● TEXT EXCERPT

+ + + + + + +

Metadata-Version: 2.1
Name: logstash-pipeline-parser
Version: 0.0.2
Summary: Parsing expression grammar and Abstract syntax tree for Logstash pipeline syntax.
Author-email: Tomas Koutek <66636b6f6666@gmail.com>
License: MIT
Project-URL: Documentation, https://tomaskoutek.github.io/logstash-pipeline-parser/
Project-URL: Source, https://github.com/TomasKoutek/logstash-pipeline-parser
Project-URL: Tracker, https://github.com/TomasKoutek/logstash-pipeline-parser/issues
Keywords: logstash,config,pipeline,peg,ast,parser
Classifier: Development Status :: 2 - Pre-Alpha
Classifier: Intended Audience :: Developers
Classifier: Topic :: Software Development :: Libraries :: Python Modules
Classifier: Programming Language :: Python :: 3.11
Requires-Python: <3.12.0,>=3.11.0
Description-Content-Type: text/markdown
License-File: LICENSE
Requires-Dist: pyparsing<=4.0.0,>=3.1.1
Provides-Extra: dev
Requires-Dist: ruff; extra == "dev"

+ + + + + + +

● DATASET CONTENT
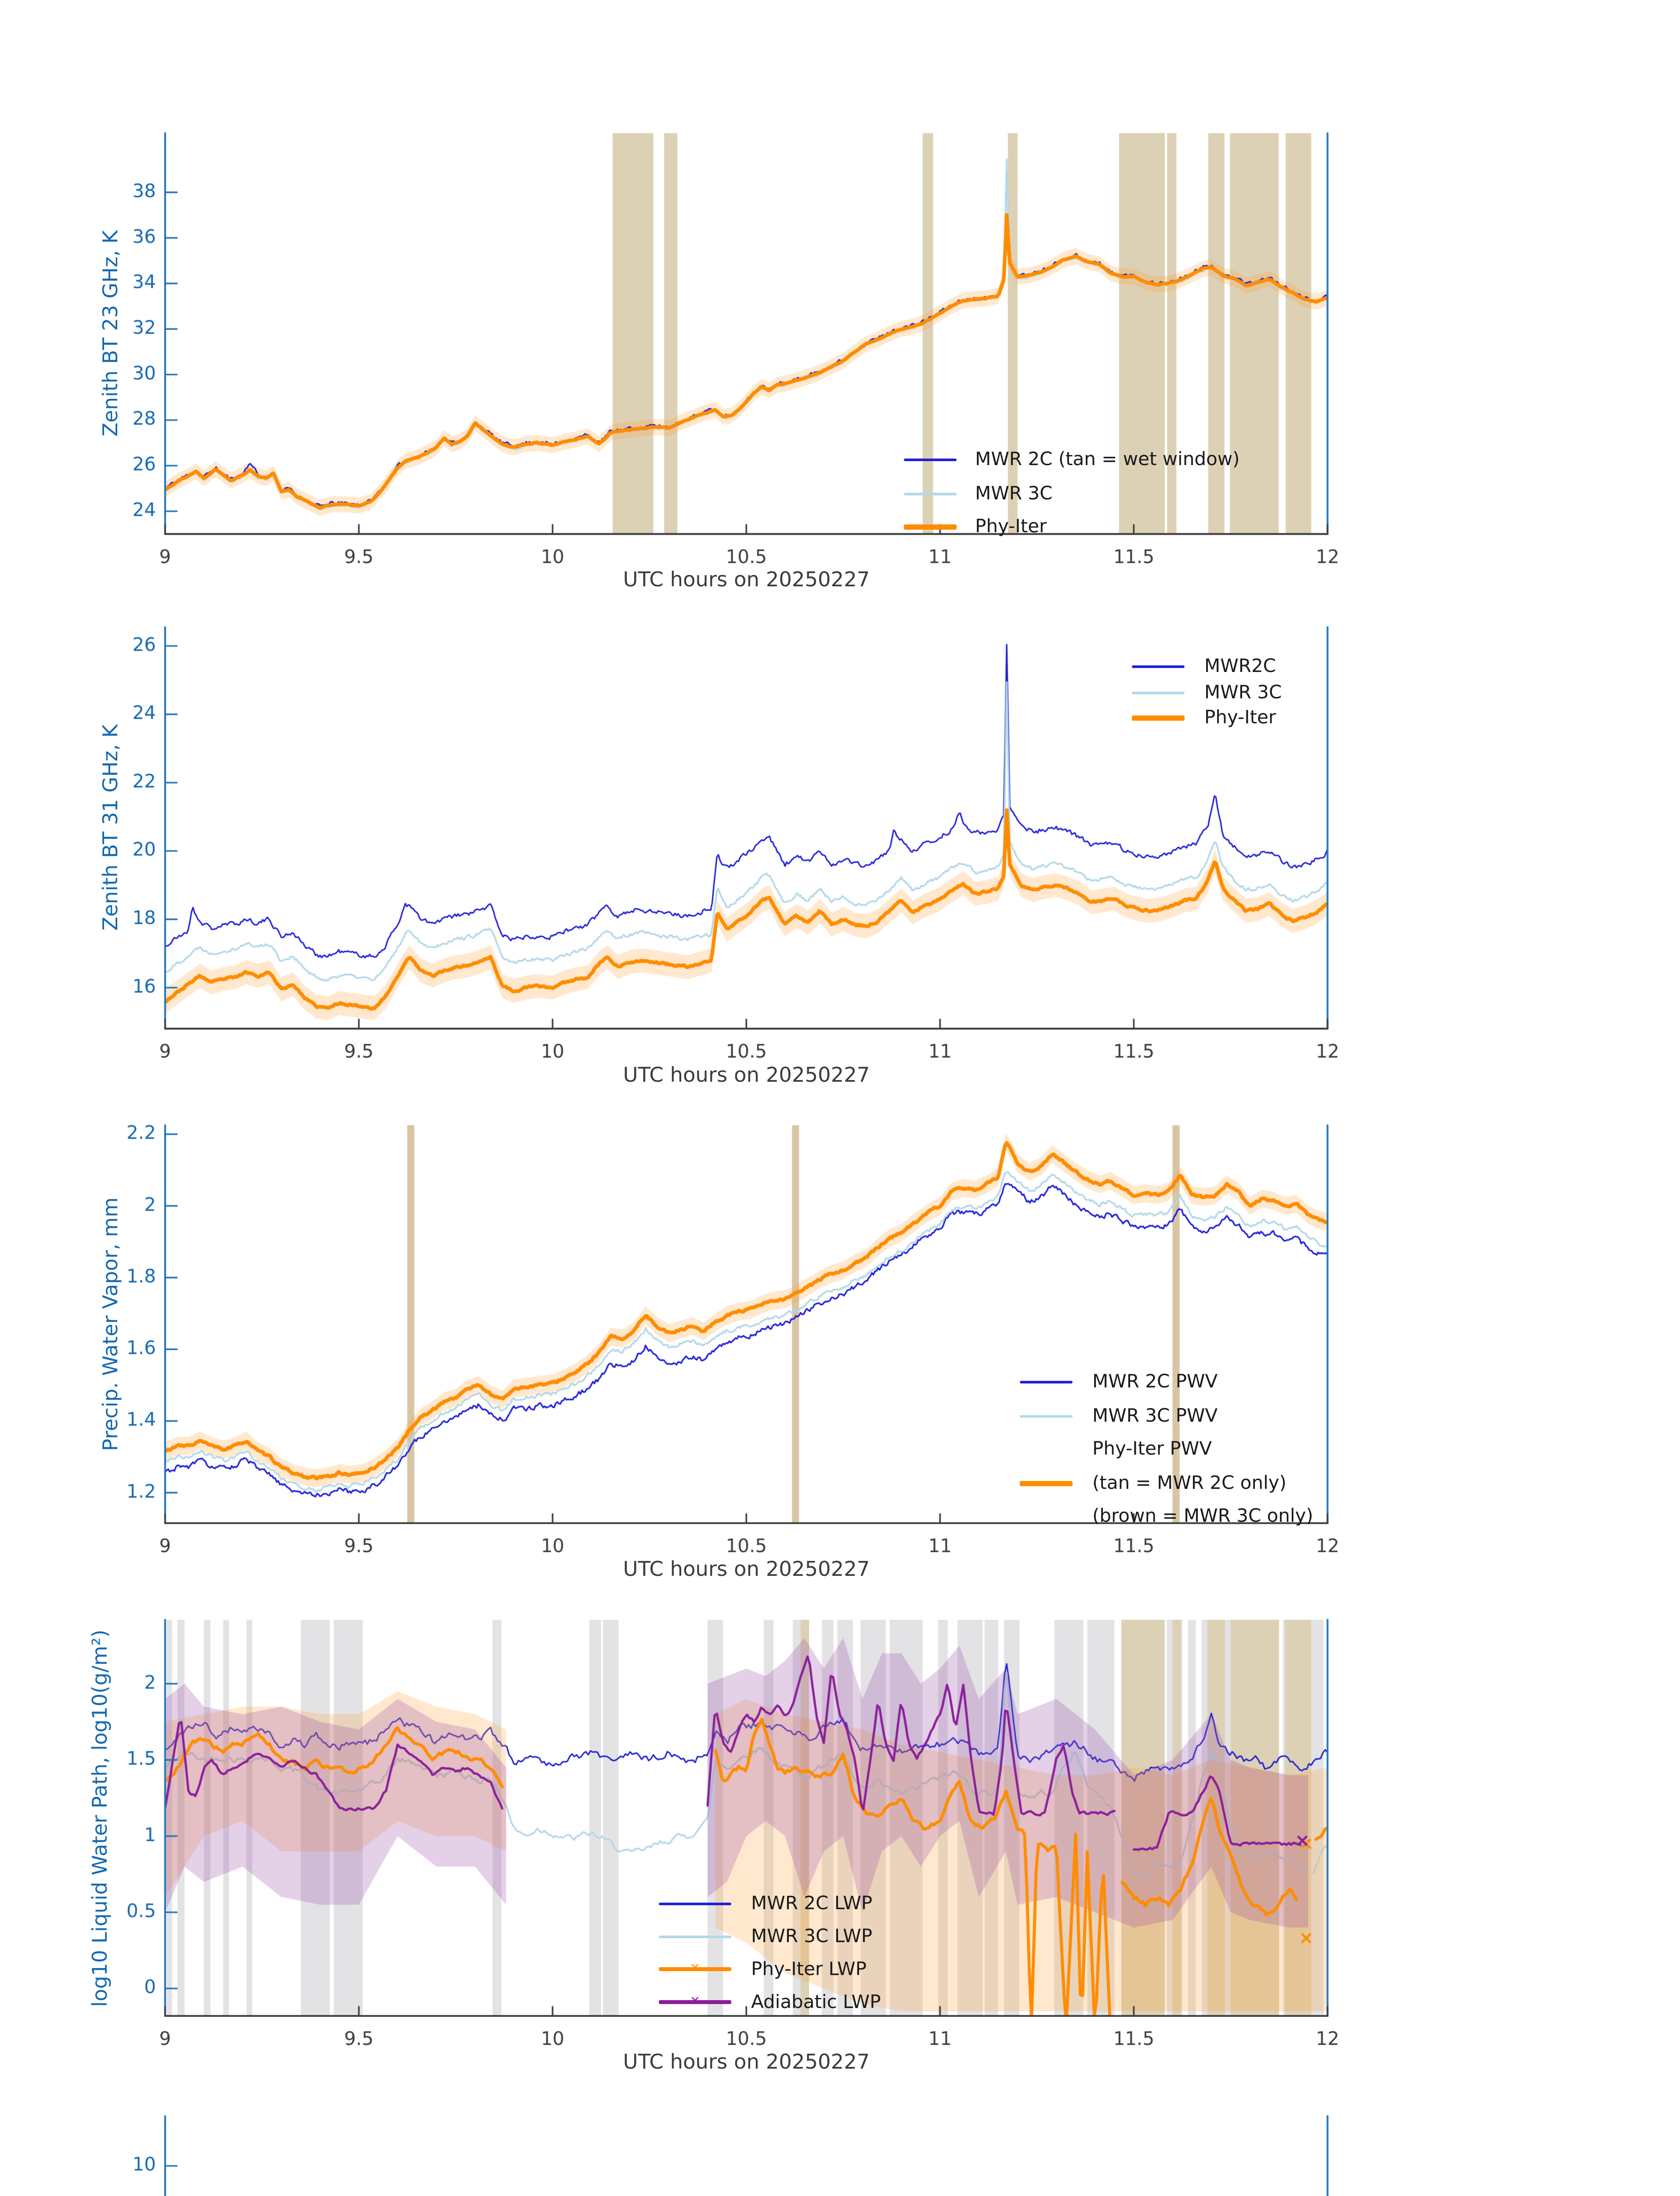 This screenshot has width=1680, height=2196. I want to click on legend-entry: MWR 2C (tan = wet window), so click(1072, 460). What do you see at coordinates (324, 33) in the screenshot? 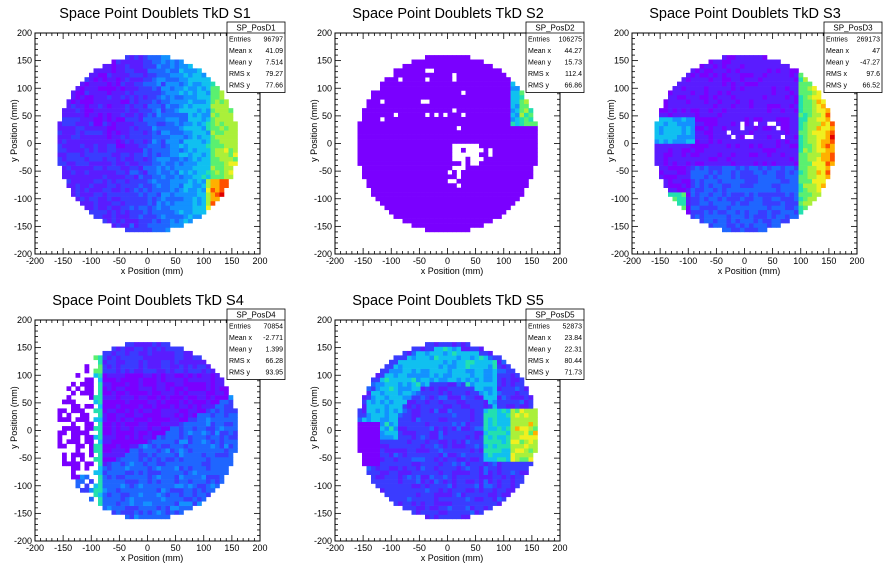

+ + + + + + +

● USING THE INFORMATION
a – Using the package metadata, decide whether each statement agrees with it: (i) the package runs on Python 3.12 or later; (ii) it is released under the MIT license; (iii) its development status is beta. For each, answer yes or no and quote the deciding words.
b – Write what follows the last line of the package metadata.

● ANSWERS BY ITEM
a –
(i) No: "Requires-Python: <3.12.0,>=3.11.0"
(ii) Yes: "License: MIT"
(iii) No: "Development Status :: 2 - Pre-Alpha"

b –
Requires-Dist: sphinx; extra == "dev"
Requires-Dist: sphinx-rtd-theme; extra == "dev"

## About The Project

### How Logstash Pipeline Works
> The Logstash event processing pipeline has three stages: inputs → filters → outputs.\
> Inputs generate events, filters modify them, and outputs ship them elsewhere.\
> Inputs and outputs support codecs that enable you to encode or decode the data as it enters or exits the pipeline without having to use a separate filter.

The pipeline configuration file is a custom format developed by the Logstash folks using [Treetop](https://cjheath.github.io/treetop/syntactic_recognition.html).
The grammar itself is described in the source file [grammar.treetop](https://github.com/elastic/logstash/tree/v8.11.1/logstash-core/lib/logstash/config/grammar.treetop) and compiled using Treetop into the custom [grammar.rb](https://github.com/elastic/logstash/blob/v8.11.1/logstash-core/lib/logstash/config/grammar.rb) parser.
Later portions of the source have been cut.